▶ Set of tasks
**a.** In the article on British Columbia's money laundering, what caused the province's problem to make international headlines last week? Answer in one to three sentences.
**b.** Write the next part of the article on British Columbia's money laundering, starting after its final paragraph.

▶ Extracted text

"""

How big is British Columbia’s money laundering problem?

Beautiful British Columbia has been hiding a dirty little secret: Canada’s westernmost province has laundered at least $100m through its casinos for more than a decade.


The exact amount won’t be known without a forensic audit, but the scale of the problem appears to be epic — seeping from the gambling sector into the real estate market and opioid drug world, popping up in political donations and stretching its tentacles into China and beyond.

BC’s money laundering problem made international headlines last week when the government released a 247-page report by former Royal Canadian Mounted Police deputy commissioner Peter German. His findings were “absolutely horrifying”, Provincial Premier John Horgan said at a news conference on Wednesday.

The province has been at the centre of an international money laundering scandal for the best part of a decade. British Columbian casinos reported over C$20m ($15.2) in suspicious transactions in July 2015 alone. The River Rock Casino in particular had accepted C$13.5m ($10.27m) in $20 bills in one month, which police believed to be the proceeds of crime.

The report describes money laundering as a cycle where dirty money is loaned to gamblers and paid back when they cash out, sometimes through offshore accounts. One form of laundering used to move money out of China was dubbed the “Vancouver model.” (Dirty money is the product of criminal acts, whereas black money is presumably legal but hidden to evade paying tax on it.)

"""

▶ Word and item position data
"""

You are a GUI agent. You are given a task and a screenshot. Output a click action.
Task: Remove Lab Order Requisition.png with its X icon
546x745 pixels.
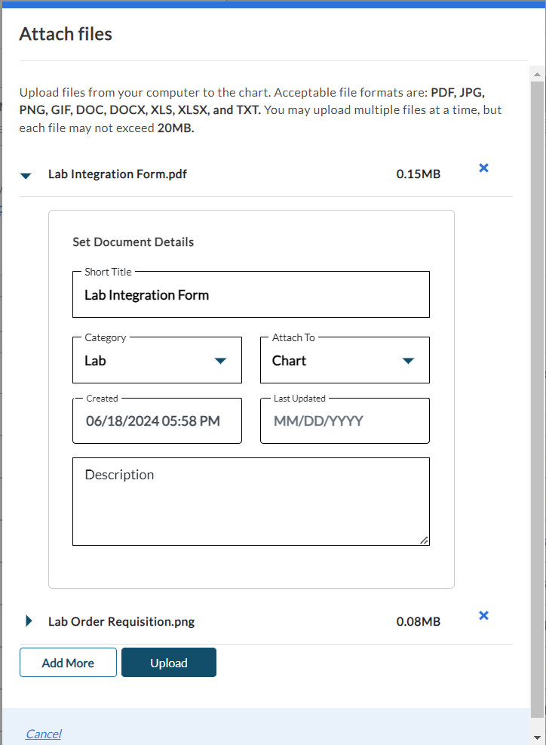(484, 615)
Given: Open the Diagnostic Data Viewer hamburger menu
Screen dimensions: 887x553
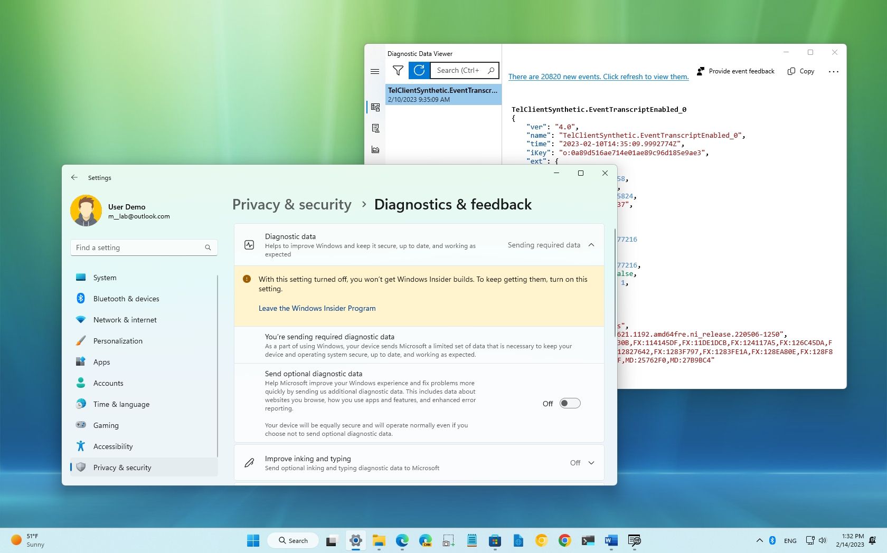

"""

▶ Answers for this exercise
**a.** It made international headlines because the government released a 247-page report on it. The report was written by Peter German, a former deputy commissioner of the Royal Canadian Mounted Police.

**b.**
“Through the process of placement, layering and integration, the money launderer will effectively accomplish three objectives: conversion of bulk proceeds of crime into another form, concealment of its origin and ownership, and creation of an ‘alibi’ for the funds,” German wrote.

The study offers 48 recommendations to prevent the recurrence of widespread money laundering. One of the most important is to establish a new regulator in charge of anti-money laundering policy to rid the province of divisive rivalries between the British Columbia Lottery Corporation and Gaming Policy and Enforcement Branch.

“Relationships between BCLC and GPEB are at best strained, and at worst broken,” German wrote. “It has been pointed out they could have dealt better with the cash ‘crisis’ if they were better co-ordinated.”

Another recommendation involves a specially trained, around-the-clock policy force to battle money laundering. Casino high rollers would also have to disclose where the funds have come from prior to gambling if the recommendations are adopted.

BC Premier Horgan, a New Democrat, has posed questions about the previous governing of the province under the BC Liberals. Horgan told The Globe and Mail newspaper: “There are a whole bunch of things I would like answers to over the past 16 years.”

The province’s former Attorney General Suzanne Anton told CBC television that the failings were unintentional.

“You and I would shake our heads at the thought that someone would take their own personal resources and gamble $100,000, but people do and they can legitimately do it. Now, people can also illegitimately do it,” Anton said.

Robert Gordon, a professor of criminology at Simon Fraser University, blamed the regulatory system in British Columbia.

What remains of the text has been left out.